# start of TEXT SHOWN

This is a hugely important issue for me. As a Member of the Women and Equalities Select Committee, tackling violence against women and girls is one of my biggest priorities in parliament.

 

Did I vote against a national inquiry into grooming gangs?

No.

It’s hugely disappointing that opposition parties have tried to exploit this issue for cynical political gain. The Conservative leader Kemi Badenoch, despite previously serving as Minister for Children and Minister for Women and Equalities, never raised this issue in the Commons before January of this year. The motion she tabled in parliament – which is what I voted against – would not have created a national inquiry, but passing it would have immediately killed the government’s Children’s Welfare and Schools Bill which contains important child protection measures that were, in part, recommended to prevent future appalling crimes against children, including failures that enabled the shocking murder of Sara Sharif.

That amendment was a shameful and opportunistic attempt to generate social media likes at the expense of genuine action to tackle child abuse and, in my view, was a dismal reflection of the Tory party’s direction under her leadership.

The government has launched a national inquiry – you can read more about that below.

 

The findings of Baroness Casey’s rapid review of the evidence

As you may remember, in January the Home Secretary commissioned Baroness Louise Casey to carry out a “rapid audit” on grooming gangs, with the intention of pulling together all available evidence on these crimes and to make recommendations. Despite some criticism at the time, I believe this was the right course of action for ensuring the government response was led by evidence and could deliver genuine change quickly. As someone known for not pulling their punches on the most difficult issues in public life, Baroness Casey was exactly the right person to lead this review.

Baroness Casey’s report has now been published, and you can read it in full by clicking here. Perhaps the most important of the report’s findings are:

  • A lack of available data means at present it is impossible to assess the scale of group-based child sexual exploitation.
  • From the data that does exist, the evidence is that 78% of victims are girls, with 57% of these being between 10 and 15 years old. The use of drugs and alcohol to control victims is a common feature of grooming, with grooming behaviour beginning online also an increasingly prevalent problem.
  • 76% of perpetrators of group-based child sexual exploitation are men.
  • Questions around the ethnicity of perpetrators have been shied away from and is still not recorded for two-thirds of perpetrators. There is enough evidence available from three police force area’s data to show disproportionate numbers of men from Asian ethnic backgrounds amongst suspects for group-based child sexual exploitation – warranting further examination.
  • A lack of examination of ethnicity has done a disservice to victims and law-abiding people in Asian communities and has played into the hands of those who want to exploit the issue of grooming gangs to sow division.
  • Child protection plans to prevent sexual abuse have fallen to their lowest level in 30 years, and there has also been a decline in the number of serious case reviews about child sexual exploitation in recent years.

# end of TEXT SHOWN
# start of SUPPLIED DATA

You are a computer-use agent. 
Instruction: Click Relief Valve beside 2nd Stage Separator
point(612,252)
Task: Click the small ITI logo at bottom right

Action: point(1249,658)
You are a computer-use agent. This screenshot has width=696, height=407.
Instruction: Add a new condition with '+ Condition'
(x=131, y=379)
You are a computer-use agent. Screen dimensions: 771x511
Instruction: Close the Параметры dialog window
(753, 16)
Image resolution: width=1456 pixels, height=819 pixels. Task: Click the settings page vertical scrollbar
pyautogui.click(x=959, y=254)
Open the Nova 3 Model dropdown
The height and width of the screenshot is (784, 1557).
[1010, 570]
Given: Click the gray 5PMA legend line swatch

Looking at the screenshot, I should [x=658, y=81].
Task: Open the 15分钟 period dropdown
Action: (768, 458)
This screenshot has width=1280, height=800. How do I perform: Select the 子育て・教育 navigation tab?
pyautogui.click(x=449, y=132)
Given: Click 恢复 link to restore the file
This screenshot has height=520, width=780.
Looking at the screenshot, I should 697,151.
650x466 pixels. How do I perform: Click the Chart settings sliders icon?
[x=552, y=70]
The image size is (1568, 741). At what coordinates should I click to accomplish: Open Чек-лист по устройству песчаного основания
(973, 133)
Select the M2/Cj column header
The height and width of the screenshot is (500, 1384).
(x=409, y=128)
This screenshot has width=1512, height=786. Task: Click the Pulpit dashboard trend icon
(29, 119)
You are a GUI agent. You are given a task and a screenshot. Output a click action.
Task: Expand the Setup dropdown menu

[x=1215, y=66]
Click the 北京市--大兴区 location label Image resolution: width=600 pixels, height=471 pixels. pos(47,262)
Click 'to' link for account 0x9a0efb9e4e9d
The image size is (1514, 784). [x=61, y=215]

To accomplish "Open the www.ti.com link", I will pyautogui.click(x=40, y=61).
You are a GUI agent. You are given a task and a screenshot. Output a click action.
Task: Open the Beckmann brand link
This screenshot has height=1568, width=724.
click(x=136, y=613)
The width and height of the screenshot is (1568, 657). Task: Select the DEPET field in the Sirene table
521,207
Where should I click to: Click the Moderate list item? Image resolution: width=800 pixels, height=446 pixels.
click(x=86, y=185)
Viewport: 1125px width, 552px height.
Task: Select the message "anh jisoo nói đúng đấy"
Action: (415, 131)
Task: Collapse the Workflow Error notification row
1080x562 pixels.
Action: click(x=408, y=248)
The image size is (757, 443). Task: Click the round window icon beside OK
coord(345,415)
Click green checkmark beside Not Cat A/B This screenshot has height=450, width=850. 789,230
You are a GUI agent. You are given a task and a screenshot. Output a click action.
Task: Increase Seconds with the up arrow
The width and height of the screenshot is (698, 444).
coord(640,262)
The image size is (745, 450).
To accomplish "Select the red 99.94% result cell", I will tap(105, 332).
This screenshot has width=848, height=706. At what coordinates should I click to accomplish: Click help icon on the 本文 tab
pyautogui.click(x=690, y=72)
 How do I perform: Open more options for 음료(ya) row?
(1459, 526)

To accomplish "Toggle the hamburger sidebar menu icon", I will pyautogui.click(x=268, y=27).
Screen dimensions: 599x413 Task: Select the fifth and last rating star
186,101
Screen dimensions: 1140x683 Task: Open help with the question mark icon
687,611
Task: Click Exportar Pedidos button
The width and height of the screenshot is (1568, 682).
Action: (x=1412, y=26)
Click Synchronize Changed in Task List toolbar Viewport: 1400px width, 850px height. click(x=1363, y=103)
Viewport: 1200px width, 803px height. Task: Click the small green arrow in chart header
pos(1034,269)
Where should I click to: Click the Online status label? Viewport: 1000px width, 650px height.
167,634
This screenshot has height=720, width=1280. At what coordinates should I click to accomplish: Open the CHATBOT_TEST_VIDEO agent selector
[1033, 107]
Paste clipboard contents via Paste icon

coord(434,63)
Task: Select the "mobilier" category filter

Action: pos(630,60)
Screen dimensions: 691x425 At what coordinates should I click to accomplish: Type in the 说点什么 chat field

# end of SUPPLIED DATA

* [REQUESTS]:
- a) Summarize the text on the grooming gangs inquiry in two sentences.
- b) Reproduce the text on the grooming gangs inquiry word for word, everything from "That amendment was" down to "about that below.".
The records were taken from a different source.

* [ANSWERS TO EACH TASK]:
- a) The writer, a member of the Women and Equalities Select Committee, denies voting against a national inquiry into grooming gangs: the motion they opposed would not have created one and would have killed the Children's Welfare and Schools Bill, and the government has since launched a national inquiry. The text then lists key findings of Baroness Casey's rapid audit, including that a lack of data makes it impossible to assess the scale of group-based child sexual exploitation, that 78% of victims are girls and 76% of perpetrators are men, that perpetrator ethnicity has been shied away from, and that child protection plans have fallen to their lowest level in 30 years.

- b)
That amendment was a shameful and opportunistic attempt to generate social media likes at the expense of genuine action to tackle child abuse and, in my view, was a dismal reflection of the Tory party’s direction under her leadership.

The government has launched a national inquiry – you can read more about that below.